**Exercise details**
From the entries that follow, copy exactly the lines beginning at the line holding "Zwickau (894, 1827)" and continuing through the line holding "Facebook (762, 2270)".

**Data for this task**
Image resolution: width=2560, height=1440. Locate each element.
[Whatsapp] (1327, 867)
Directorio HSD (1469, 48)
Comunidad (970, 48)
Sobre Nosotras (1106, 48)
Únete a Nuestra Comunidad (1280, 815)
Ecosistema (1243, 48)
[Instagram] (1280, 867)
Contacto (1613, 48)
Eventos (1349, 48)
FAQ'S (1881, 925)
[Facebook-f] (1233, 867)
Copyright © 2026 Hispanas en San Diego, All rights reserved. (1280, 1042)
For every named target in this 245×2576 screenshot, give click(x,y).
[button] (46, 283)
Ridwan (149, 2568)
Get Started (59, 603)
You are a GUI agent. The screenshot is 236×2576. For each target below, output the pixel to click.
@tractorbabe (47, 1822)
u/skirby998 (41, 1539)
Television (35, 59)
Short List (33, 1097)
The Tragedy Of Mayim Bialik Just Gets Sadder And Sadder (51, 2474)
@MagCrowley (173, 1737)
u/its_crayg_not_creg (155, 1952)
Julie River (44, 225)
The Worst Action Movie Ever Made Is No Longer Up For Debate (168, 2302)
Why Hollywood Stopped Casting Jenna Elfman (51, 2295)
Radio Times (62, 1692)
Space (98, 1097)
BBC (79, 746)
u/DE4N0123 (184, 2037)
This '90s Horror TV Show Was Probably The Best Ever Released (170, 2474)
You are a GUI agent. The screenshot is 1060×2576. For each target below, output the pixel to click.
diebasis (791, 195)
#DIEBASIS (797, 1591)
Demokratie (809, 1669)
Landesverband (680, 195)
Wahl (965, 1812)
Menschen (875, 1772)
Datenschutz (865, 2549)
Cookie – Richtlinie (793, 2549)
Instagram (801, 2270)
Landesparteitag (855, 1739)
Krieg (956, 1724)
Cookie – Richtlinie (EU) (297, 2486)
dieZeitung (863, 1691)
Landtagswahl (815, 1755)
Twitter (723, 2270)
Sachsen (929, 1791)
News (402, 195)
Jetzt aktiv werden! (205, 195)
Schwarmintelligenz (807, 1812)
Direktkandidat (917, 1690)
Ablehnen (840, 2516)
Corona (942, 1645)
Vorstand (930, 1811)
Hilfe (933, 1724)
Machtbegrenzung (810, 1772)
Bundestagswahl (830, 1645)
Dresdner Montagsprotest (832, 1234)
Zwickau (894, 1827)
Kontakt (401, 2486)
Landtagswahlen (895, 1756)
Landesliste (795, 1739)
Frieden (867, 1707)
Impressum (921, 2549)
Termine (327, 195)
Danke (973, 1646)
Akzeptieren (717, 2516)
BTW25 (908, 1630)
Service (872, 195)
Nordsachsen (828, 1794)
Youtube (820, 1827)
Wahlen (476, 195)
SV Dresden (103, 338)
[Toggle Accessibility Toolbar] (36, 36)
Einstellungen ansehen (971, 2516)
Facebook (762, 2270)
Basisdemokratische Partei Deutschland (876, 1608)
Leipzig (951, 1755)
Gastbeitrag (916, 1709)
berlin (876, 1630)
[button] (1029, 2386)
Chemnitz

**Result of the exercise**
Zwickau (894, 1827)
Kontakt (401, 2486)
Landtagswahlen (895, 1756)
Landesliste (795, 1739)
Frieden (867, 1707)
Impressum (921, 2549)
Termine (327, 195)
Danke (973, 1646)
Akzeptieren (717, 2516)
BTW25 (908, 1630)
Service (872, 195)
Nordsachsen (828, 1794)
Youtube (820, 1827)
Wahlen (476, 195)
SV Dresden (103, 338)
[Toggle Accessibility Toolbar] (36, 36)
Einstellungen ansehen (971, 2516)
Facebook (762, 2270)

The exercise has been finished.